## EXERCISE GOAL
Starting with the line that contains "Task: Click the Olympiacos club crest" and stopping after the line that contains "The height and", return each line below exactly as written, with no others.

## TASK DATA
"""

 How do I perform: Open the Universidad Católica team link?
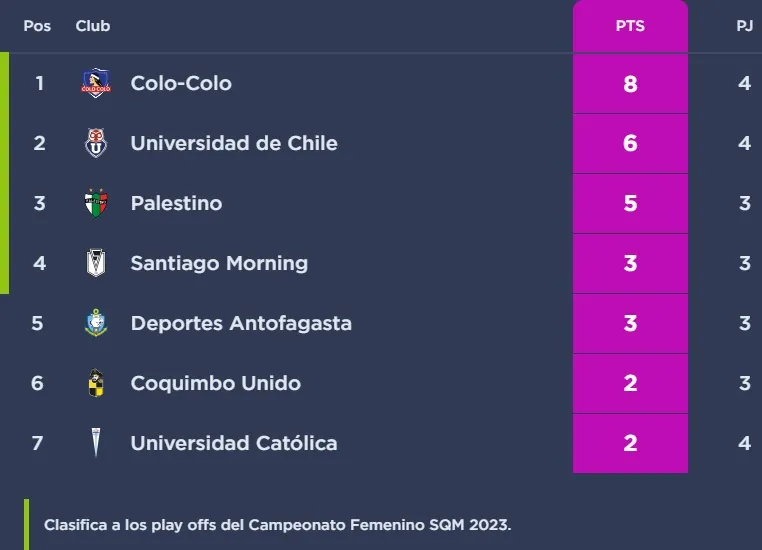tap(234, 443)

"""
"""

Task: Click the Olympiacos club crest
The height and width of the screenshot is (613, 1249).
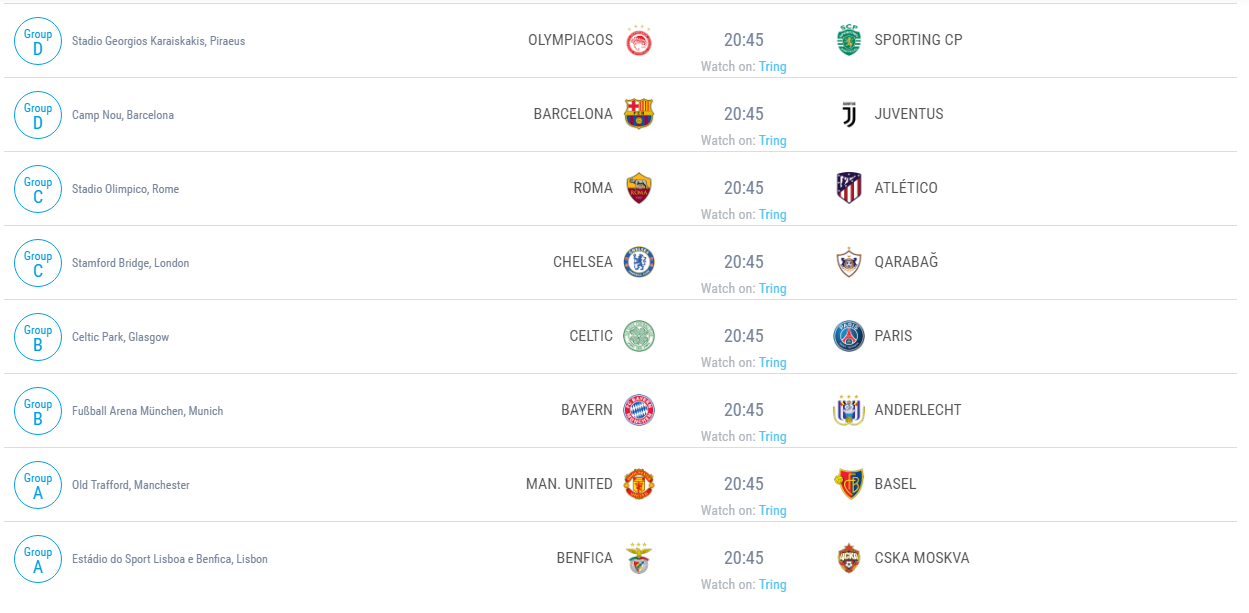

"""
"""

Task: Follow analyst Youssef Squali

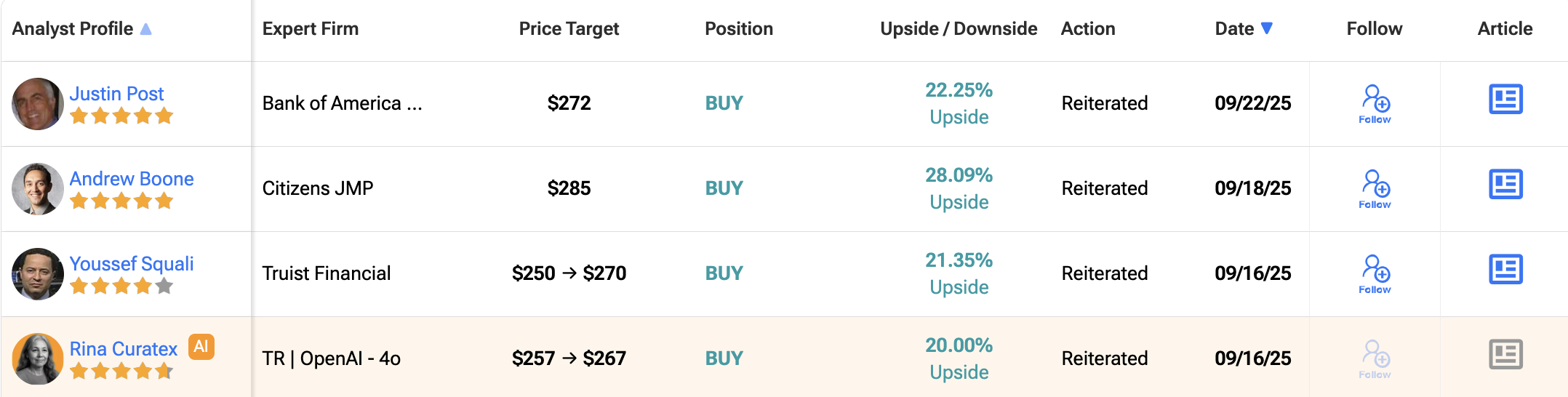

"""

## RESULT FOR THIS TASK
Task: Click the Olympiacos club crest
The height and width of the screenshot is (613, 1249).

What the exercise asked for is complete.